Il s'agit d'un petit miracle :
Matéo Maximoff a commencé à écrire en détention, pour une affaire plus ou moins liée à sa qualité de Tzigane. Et il s'agissait, puisqu'il est décédé en 1999, d'un véritable Tzigane, avec tout ce que cela peut représenter de handicaps du point de vue de la littérature : prévalence de la culture orale ou musicale, relations avec l'orthographe et il paraît que la sienne était bien délicate. le miracle aussi de tomber dessus au déstockage d'une médiathèque de ma région : un livre des éditions Wallada, auto-distribuées, c'est-à-dire introuvables.
Nous nous trouvons donc dans les marges : la mise en page ou le style ne sont pas toujours très académiques, des coquilles subsistent. Dans l'ensemble, cependant, c'est finalement très intéressant sur la forme comme sur le fond. L'esclavage des Tziganes en Roumanie au dix-neuvième siècle reste peu abordé en littérature ou ailleurs et cet épisode d'histoire constitue un sujet original et de valeur. J'y ai appris des choses, comme le phénomène de déflation qui a conduit à la fin du système, mais aussi l'existence de camps des Tziganes esclaves à la périphérie des domaines, qui expliquent en partie leurs habitations contemporaines, même si la narration prédomine, en particulier l'action.

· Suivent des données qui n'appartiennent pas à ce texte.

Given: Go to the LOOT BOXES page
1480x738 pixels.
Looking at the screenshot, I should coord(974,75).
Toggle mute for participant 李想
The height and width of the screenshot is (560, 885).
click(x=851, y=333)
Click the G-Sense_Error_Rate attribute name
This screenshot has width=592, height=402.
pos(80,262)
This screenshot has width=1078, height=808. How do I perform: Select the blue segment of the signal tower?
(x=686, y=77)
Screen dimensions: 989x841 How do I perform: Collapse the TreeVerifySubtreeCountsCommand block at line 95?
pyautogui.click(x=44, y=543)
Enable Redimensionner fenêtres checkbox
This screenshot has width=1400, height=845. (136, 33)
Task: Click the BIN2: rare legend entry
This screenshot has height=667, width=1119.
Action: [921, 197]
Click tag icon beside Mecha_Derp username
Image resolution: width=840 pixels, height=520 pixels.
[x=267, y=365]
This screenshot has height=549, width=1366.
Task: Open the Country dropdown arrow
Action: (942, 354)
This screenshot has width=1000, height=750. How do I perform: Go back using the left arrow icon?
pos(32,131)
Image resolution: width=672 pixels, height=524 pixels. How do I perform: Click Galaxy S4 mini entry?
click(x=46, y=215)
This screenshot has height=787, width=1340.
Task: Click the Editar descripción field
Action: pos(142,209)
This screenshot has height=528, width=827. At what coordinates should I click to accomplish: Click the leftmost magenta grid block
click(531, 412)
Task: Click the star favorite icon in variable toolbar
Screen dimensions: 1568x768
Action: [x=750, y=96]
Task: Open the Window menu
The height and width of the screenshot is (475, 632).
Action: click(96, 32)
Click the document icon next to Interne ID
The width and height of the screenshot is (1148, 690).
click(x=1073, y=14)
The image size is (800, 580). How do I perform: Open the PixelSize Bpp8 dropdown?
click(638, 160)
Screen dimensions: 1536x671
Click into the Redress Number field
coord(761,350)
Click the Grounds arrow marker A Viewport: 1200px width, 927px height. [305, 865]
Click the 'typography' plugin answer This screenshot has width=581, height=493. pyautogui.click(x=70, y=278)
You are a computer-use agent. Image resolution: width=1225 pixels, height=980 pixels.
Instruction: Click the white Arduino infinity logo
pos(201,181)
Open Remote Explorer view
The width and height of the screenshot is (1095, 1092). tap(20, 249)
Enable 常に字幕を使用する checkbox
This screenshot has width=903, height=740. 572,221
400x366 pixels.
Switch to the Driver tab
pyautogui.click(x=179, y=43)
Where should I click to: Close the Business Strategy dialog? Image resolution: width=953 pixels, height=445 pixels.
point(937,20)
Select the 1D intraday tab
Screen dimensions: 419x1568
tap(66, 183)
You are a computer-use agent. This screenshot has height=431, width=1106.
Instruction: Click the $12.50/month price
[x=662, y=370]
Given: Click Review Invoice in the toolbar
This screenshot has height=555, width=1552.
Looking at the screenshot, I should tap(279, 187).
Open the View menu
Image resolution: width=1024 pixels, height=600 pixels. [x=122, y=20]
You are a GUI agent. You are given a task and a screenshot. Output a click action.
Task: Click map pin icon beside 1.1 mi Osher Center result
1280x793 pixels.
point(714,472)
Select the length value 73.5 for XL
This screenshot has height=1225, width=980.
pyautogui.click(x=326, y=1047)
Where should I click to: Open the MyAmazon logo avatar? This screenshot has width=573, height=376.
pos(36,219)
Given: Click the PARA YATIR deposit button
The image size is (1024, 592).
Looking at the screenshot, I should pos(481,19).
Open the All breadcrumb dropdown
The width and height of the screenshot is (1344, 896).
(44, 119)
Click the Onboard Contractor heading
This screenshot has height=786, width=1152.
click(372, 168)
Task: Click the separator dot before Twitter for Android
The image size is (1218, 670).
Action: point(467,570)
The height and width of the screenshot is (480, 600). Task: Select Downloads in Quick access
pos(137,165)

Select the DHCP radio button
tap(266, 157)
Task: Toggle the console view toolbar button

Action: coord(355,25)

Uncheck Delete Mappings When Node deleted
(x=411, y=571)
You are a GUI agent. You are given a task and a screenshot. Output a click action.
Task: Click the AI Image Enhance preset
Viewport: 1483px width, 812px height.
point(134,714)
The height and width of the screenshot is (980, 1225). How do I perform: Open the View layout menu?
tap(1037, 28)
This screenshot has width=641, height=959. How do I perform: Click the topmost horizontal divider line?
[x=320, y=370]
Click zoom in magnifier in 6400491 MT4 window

Sur la forme, on trouve certes peu d'antimétaboles ou de symploques, toutefois un style se dégage : usage de l'ellipse, prédominance des dialogues, emprunts aux langues étrangères parfois... La caractérisation marque aussi le roman : brève, parfois versatile. Les personnages agissent et changent de façon de voir les choses en fonction des circonstances. On devine un peu ces Tziganes qui en un instant peuvent sortir une lame et qu'on a peu intérêt à pousser à s'en servir. le livre ne cache pas en effet la violence, parfois la misère, loin des descriptions idéalistes que l'on lit parfois de la vie de bohème. du côté de la sociologie, on peut relever la place des femmes, qui serait de nature à alimenter bien des réflexions sur ce qu'on appelle l'intégration et ses difficultés...
Mais cela reste avant tout un roman d'aventures passionnant et les marges recèlent souvent autant voire plus d'intérêts que le centre.